Study debunks the “earlier is always better” myth about brain development and cognitive training
Good News: You’ve Got a Better Brain Than You Think (Time):
“Getting older? No worries…When does our learning potential start to go soft? A new paper published in Psychological Science suggests that it might be later than we thought.
The study, led by cognitive neuroscientists Lisa Knoll and Delia Fuhrmann of University College London, involved a sample group of 633 subjects, divided into four age groups: young adolescents, roughly 11–13 years old; mid-adolescents, 13–16; older adolescents, 16–18; and adults, 18–33…the results were exactly the opposite of what would be expected from traditional ideas of learning capability.
The reason for the findings was less of a surprise than the findings themselves. Brain development is a far slower process than it was once thought to be, and neuroscientists know that this is especially true of the prefrontal cortex, which in some cases is not fully wired until age 30. This has its downsides: impulse control and awareness of consequences are higher-order functions that live in the prefrontal, which is the reason young adults are a lot likelier to make risky choices—cliff diving, drunk driving—than older adults. But learning lives in the prefrontal too, which means the knowledge-hungry brain you had when you were young may stick around longer than you thought.”
Study: A Window of Opportunity for Cognitive Training in Adolescence (Psychological Science)

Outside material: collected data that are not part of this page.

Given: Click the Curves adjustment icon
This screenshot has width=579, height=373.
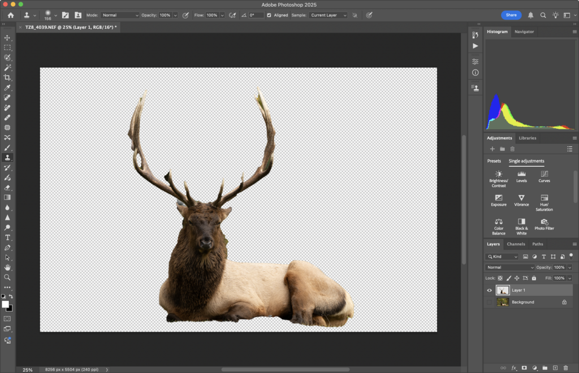Looking at the screenshot, I should (544, 175).
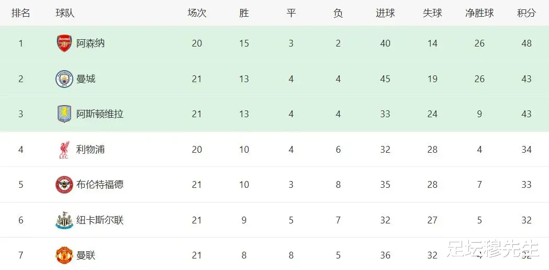Sort by the 积分 column header

[526, 13]
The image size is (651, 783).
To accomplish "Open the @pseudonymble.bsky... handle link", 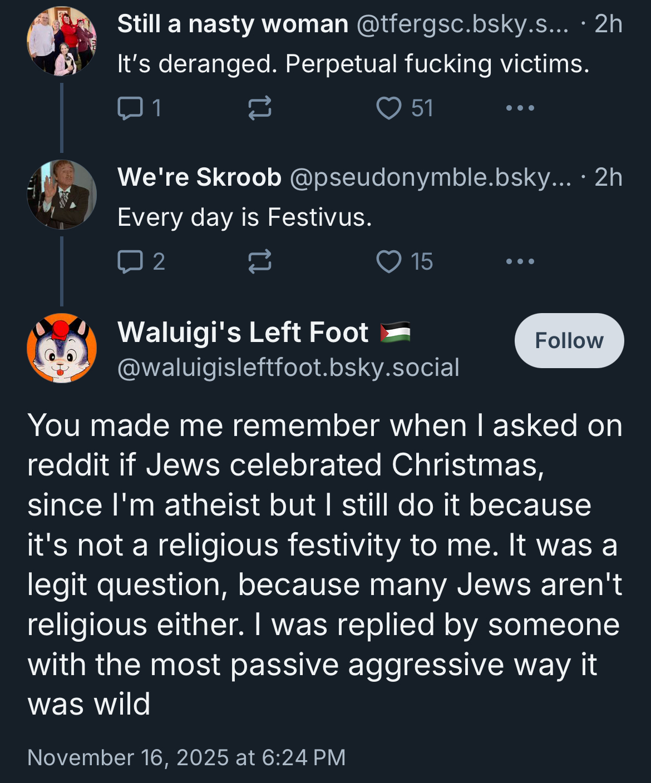I will [x=430, y=177].
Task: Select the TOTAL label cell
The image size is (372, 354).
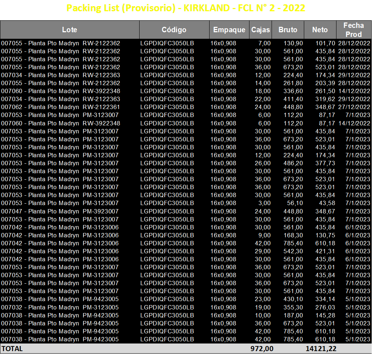Action: pyautogui.click(x=12, y=349)
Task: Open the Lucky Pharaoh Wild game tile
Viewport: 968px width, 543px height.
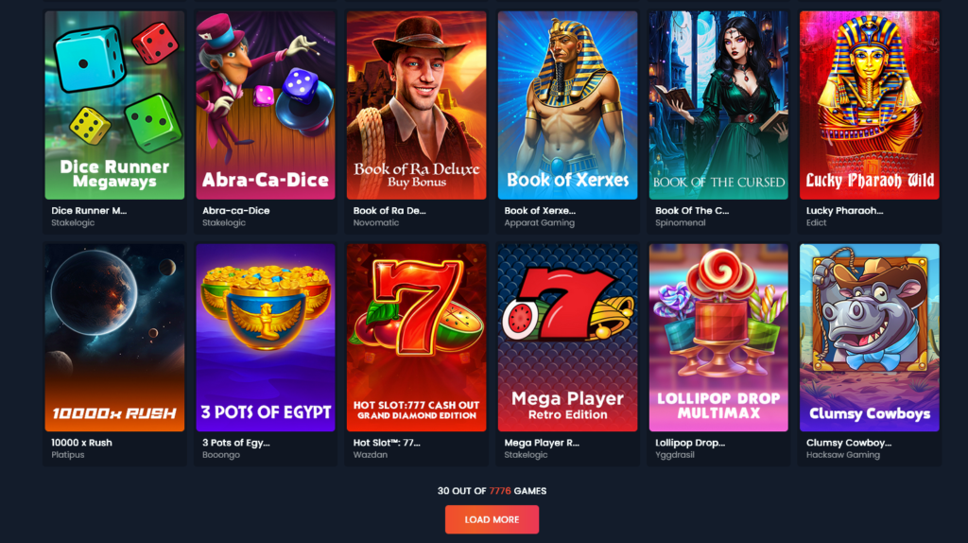Action: (870, 105)
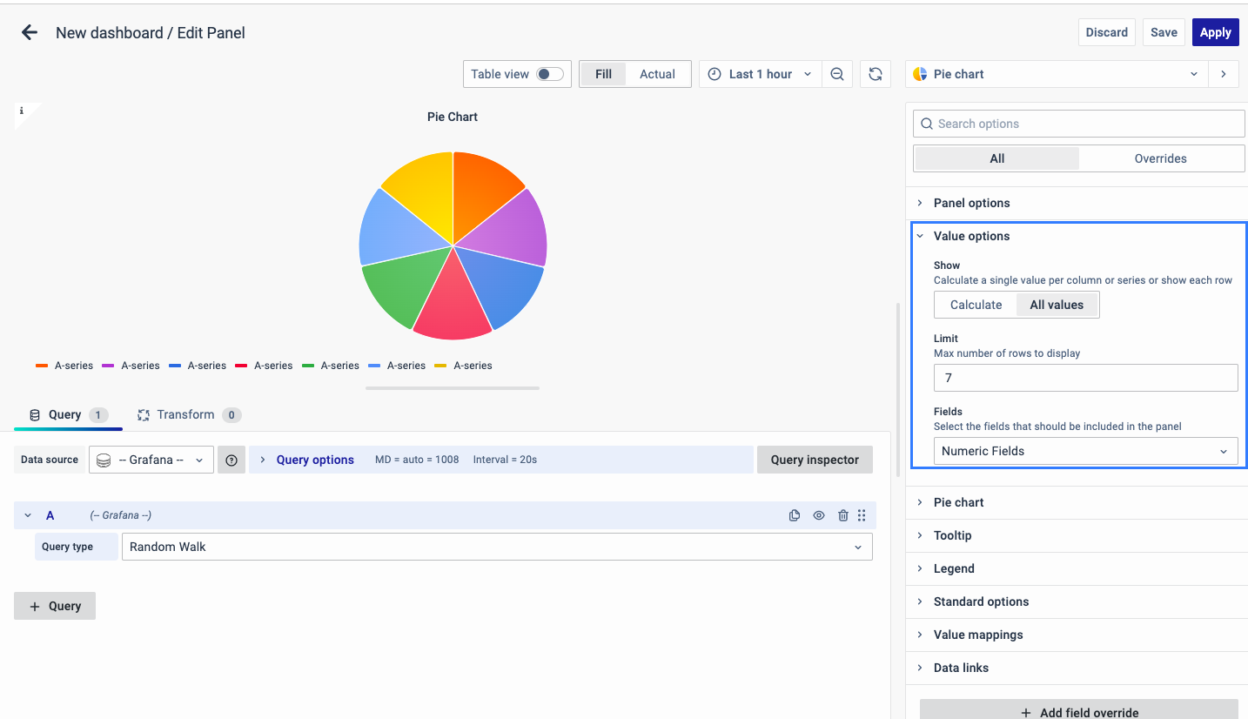This screenshot has height=719, width=1248.
Task: Open the Query inspector
Action: pyautogui.click(x=815, y=460)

- From the abstract: In the current study, we investigated windows for enhanced learning of cognitive skills during adolescence…Training yielded some improvement in performance on the numerosity-discrimination task, but only in older adolescents or adults. In contrast, training in relational reasoning improved performance on that task in all age groups, but training benefits were greater for people in late adolescence and adulthood than for people earlier in adolescence. Training did not increase performance on the face-perception task for any age group. Our findings suggest that for certain cognitive skills, training during late adolescence and adulthood yields greater improvement than training earlier in adolescence, which highlights the relevance of this late developmental stage for education.